### Exercise instructions
Quote word for word the part that opens with the line containing "You are a computer-use agent. The height" and closes with the line containing "Action: click(79, 147)", including both of those lines.

Entries drawn from a collection
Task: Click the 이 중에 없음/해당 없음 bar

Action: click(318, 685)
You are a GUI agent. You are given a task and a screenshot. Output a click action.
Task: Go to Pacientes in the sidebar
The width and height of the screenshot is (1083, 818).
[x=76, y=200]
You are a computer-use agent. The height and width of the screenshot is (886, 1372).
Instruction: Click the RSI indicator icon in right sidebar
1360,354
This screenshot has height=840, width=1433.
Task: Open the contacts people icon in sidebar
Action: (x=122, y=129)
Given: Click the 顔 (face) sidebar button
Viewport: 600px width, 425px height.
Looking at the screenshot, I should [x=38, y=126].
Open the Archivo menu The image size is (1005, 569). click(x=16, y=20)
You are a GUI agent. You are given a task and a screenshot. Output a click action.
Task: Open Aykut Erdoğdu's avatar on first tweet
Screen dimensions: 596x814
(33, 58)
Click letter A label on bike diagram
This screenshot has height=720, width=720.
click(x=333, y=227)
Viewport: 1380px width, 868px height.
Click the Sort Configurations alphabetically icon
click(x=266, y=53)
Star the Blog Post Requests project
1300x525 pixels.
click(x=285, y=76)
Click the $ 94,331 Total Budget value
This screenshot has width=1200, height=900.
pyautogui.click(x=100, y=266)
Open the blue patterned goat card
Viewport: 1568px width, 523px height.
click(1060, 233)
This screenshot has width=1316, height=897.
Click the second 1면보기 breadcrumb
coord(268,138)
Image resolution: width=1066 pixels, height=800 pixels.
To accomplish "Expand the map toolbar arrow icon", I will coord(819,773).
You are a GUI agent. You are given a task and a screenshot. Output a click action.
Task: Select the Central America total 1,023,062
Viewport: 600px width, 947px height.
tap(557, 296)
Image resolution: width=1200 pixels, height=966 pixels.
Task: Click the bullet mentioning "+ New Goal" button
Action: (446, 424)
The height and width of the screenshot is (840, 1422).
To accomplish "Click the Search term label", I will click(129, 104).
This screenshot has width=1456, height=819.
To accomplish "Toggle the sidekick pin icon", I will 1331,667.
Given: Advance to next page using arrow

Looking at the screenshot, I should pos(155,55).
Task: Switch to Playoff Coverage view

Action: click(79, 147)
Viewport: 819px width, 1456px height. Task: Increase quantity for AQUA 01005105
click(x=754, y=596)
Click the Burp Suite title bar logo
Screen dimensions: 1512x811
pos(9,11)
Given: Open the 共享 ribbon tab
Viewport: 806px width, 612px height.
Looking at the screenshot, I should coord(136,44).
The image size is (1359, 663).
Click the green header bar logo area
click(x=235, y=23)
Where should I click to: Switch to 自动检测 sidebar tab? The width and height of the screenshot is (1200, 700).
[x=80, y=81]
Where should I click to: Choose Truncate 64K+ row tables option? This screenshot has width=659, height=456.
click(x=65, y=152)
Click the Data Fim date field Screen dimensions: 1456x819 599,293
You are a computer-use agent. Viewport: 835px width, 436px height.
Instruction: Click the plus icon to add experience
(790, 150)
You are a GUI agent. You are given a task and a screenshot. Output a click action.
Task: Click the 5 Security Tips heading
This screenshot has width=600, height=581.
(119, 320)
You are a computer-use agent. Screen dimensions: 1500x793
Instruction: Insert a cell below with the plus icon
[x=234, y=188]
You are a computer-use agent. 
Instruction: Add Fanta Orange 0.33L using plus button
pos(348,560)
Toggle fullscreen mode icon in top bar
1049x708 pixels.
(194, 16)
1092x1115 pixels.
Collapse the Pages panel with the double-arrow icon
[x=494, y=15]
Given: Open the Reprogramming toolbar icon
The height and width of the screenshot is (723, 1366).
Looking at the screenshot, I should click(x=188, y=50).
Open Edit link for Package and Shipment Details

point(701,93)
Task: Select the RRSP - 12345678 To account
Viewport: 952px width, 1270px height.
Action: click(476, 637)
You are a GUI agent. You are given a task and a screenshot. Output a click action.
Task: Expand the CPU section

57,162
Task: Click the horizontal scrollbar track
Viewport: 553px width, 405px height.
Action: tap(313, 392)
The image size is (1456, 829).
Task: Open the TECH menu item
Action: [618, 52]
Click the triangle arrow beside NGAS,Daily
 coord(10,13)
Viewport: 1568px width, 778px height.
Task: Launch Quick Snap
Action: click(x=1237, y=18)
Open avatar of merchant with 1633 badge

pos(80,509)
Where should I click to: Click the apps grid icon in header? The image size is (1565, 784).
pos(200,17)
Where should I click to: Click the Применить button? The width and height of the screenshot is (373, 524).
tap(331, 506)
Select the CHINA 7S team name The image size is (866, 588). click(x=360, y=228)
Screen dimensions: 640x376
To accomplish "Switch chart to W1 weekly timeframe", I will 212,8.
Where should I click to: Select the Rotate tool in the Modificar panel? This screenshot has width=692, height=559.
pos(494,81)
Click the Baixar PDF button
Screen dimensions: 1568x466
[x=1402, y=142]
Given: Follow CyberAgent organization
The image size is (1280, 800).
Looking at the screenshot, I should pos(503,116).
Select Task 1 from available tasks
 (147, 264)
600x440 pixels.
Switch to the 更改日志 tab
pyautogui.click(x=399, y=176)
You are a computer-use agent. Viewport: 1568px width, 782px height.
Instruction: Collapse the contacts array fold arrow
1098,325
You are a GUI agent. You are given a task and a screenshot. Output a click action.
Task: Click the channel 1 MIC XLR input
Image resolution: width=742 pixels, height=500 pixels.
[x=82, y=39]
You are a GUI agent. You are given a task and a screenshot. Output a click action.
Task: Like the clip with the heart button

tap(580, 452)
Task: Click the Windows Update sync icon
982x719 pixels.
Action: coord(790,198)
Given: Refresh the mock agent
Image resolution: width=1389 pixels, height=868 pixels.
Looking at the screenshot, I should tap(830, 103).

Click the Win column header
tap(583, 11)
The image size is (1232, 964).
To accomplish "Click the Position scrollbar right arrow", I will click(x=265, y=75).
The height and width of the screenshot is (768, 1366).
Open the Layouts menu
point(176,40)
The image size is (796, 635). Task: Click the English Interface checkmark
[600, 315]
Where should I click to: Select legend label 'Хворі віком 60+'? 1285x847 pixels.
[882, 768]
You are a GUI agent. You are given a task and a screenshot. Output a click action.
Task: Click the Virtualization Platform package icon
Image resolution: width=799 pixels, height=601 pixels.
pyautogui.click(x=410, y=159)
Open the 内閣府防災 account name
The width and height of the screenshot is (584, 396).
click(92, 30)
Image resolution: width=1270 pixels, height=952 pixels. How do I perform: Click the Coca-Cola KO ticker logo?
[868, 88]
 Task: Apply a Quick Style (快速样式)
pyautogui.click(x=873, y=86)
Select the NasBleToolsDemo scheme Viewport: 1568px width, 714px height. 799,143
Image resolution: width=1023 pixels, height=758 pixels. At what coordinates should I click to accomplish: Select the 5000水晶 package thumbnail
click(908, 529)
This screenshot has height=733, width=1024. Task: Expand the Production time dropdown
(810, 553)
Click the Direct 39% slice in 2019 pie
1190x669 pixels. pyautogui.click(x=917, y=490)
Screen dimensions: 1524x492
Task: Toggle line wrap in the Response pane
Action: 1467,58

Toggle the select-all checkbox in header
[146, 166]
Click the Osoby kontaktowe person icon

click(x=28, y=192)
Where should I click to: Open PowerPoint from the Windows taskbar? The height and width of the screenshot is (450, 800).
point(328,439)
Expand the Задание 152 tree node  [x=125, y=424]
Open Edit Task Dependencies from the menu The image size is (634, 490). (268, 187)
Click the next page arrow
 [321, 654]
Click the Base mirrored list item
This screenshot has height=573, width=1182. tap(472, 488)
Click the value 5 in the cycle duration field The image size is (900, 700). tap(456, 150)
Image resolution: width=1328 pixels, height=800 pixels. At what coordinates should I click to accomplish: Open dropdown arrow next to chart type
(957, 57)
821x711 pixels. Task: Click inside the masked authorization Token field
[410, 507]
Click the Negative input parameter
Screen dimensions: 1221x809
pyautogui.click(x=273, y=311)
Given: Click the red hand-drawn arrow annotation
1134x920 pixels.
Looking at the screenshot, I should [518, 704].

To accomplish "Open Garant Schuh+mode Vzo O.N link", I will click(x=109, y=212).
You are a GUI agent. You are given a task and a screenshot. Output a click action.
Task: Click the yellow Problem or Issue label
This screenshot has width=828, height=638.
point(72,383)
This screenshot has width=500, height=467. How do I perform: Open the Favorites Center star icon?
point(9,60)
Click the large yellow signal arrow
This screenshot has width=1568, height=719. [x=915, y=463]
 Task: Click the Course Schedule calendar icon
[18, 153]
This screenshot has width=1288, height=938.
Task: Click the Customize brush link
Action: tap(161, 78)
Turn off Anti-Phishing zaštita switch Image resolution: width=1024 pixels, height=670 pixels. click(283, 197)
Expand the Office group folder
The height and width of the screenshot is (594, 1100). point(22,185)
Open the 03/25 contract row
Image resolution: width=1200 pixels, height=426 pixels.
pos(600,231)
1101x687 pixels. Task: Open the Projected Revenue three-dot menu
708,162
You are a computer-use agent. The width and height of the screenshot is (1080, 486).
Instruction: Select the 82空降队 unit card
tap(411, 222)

### Problem solution
You are a computer-use agent. The height and width of the screenshot is (886, 1372).
Instruction: Click the RSI indicator icon in right sidebar
1360,354
This screenshot has height=840, width=1433.
Task: Open the contacts people icon in sidebar
Action: (x=122, y=129)
Given: Click the 顔 (face) sidebar button
Viewport: 600px width, 425px height.
Looking at the screenshot, I should [x=38, y=126].
Open the Archivo menu The image size is (1005, 569). click(x=16, y=20)
You are a GUI agent. You are given a task and a screenshot. Output a click action.
Task: Open Aykut Erdoğdu's avatar on first tweet
Screen dimensions: 596x814
(33, 58)
Click letter A label on bike diagram
This screenshot has height=720, width=720.
click(x=333, y=227)
Viewport: 1380px width, 868px height.
Click the Sort Configurations alphabetically icon
click(x=266, y=53)
Star the Blog Post Requests project
1300x525 pixels.
click(x=285, y=76)
Click the $ 94,331 Total Budget value
This screenshot has width=1200, height=900.
pyautogui.click(x=100, y=266)
Open the blue patterned goat card
Viewport: 1568px width, 523px height.
click(1060, 233)
This screenshot has width=1316, height=897.
Click the second 1면보기 breadcrumb
coord(268,138)
Image resolution: width=1066 pixels, height=800 pixels.
To accomplish "Expand the map toolbar arrow icon", I will coord(819,773).
You are a GUI agent. You are given a task and a screenshot. Output a click action.
Task: Select the Central America total 1,023,062
Viewport: 600px width, 947px height.
tap(557, 296)
Image resolution: width=1200 pixels, height=966 pixels.
Task: Click the bullet mentioning "+ New Goal" button
Action: (446, 424)
The height and width of the screenshot is (840, 1422).
To accomplish "Click the Search term label", I will click(129, 104).
This screenshot has width=1456, height=819.
To accomplish "Toggle the sidekick pin icon", I will 1331,667.
Given: Advance to next page using arrow

Looking at the screenshot, I should pos(155,55).
Task: Switch to Playoff Coverage view

Action: click(79, 147)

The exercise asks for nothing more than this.